1. Cinnamon may help reduce the risk of type 2 diabetes
In individuals who have diabetes, insufficient insulin is produced by the pancreas or cells don’t respond to insulin as they should, which leads to high blood sugar levels. Cinnamon potentiates insulin action by increasing the amount of 3 vitally important proteins involved in the insulin signaling, inflammatory response, and glucose transport of the body.
Research has found that individuals taking a supplement containing the equivalent of a quarter to half a teaspoon of cinnamon twice daily reduced risk factors for diabetes, which included glucose, triglycerides, and cholesterol, by 10 to 30%.
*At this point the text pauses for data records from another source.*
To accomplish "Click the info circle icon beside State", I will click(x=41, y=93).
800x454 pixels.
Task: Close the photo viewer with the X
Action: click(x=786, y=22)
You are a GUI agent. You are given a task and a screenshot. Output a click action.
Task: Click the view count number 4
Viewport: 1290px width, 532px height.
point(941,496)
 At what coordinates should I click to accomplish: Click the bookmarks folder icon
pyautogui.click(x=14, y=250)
Results of one study have found that a daily cinnamon intake of 1, 3, or 6 grams can reduce serum glucose, LDL cholesterol, total cholesterol, and triglyceride in individuals with type 2 diabetes.1✅ JOURNAL REFERENCE
PMID: 14633804 These results indicate that individuals with type 2 diabetes who include cinnamon in their diet can reduce risk factors linked to diabetes and cardiovascular diseases. Individuals taking the smallest dose of 1 gram experienced the same benefit as individuals taking the 6 gram dose, so there it’s probably not necessary to consume more than 1 gram a day.
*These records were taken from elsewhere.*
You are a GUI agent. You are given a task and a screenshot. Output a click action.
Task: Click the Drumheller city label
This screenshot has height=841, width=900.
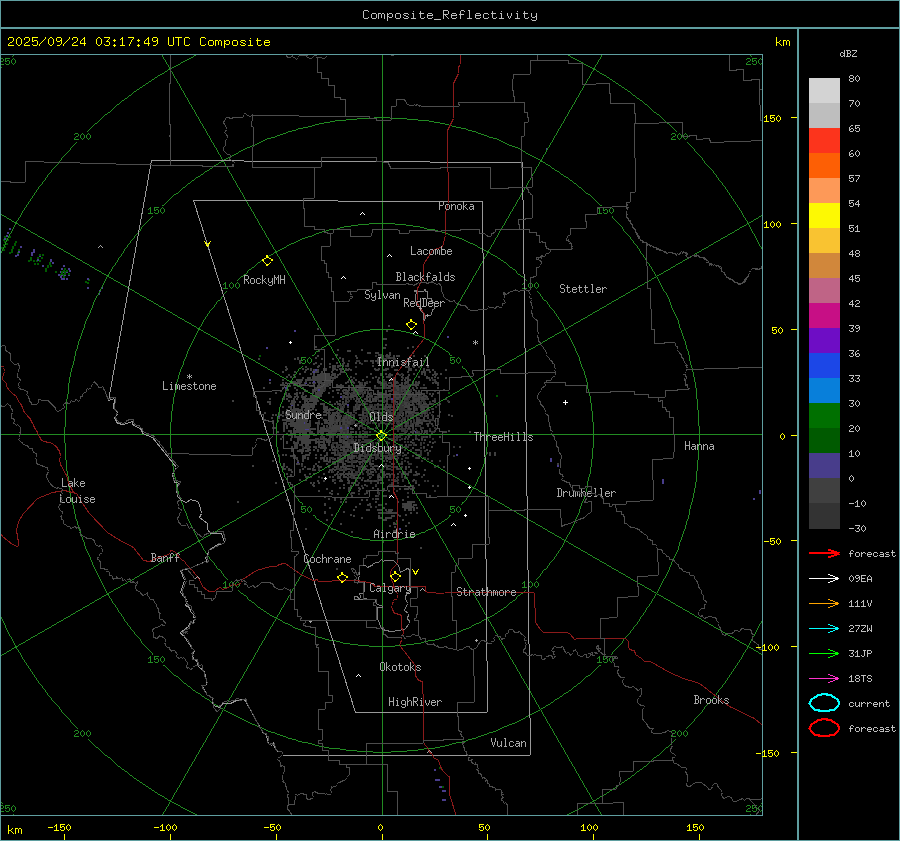pyautogui.click(x=586, y=493)
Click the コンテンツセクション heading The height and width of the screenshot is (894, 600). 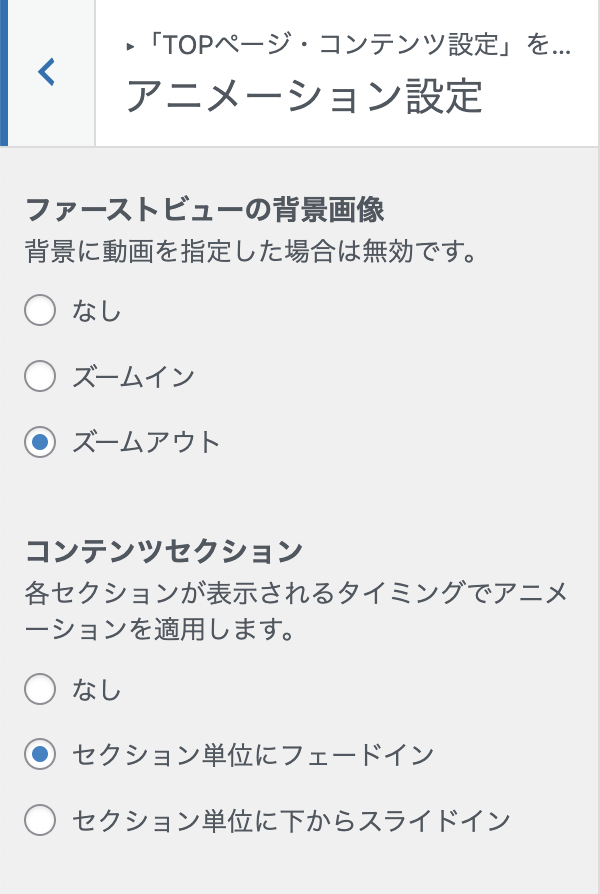(x=164, y=551)
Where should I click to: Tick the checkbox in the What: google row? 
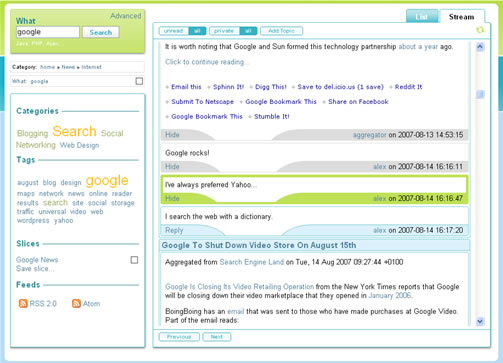139,81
Ceylon and Cassia are the 2 most commonly used types of cinnamon. Although Ceylon cinnamon does contain more antioxidants, both types of cinnamon will be effective for lowering blood sugar, and the majority of studies have made use of Cassia cinnamon.
Cassia cinnamon does however contain a higher amount of coumarin, a potentially harmful substance that could be toxic to the liver. Ceylon cinnamon does however contain a significantly lower amount of coumarin, which makes it a much safer option than Cassia cinnamon, albeit more expensive.
The tolerable daily intake for coumarin has been determined by the European Food Safety Authority to be 0.1 mg/kg of body weight.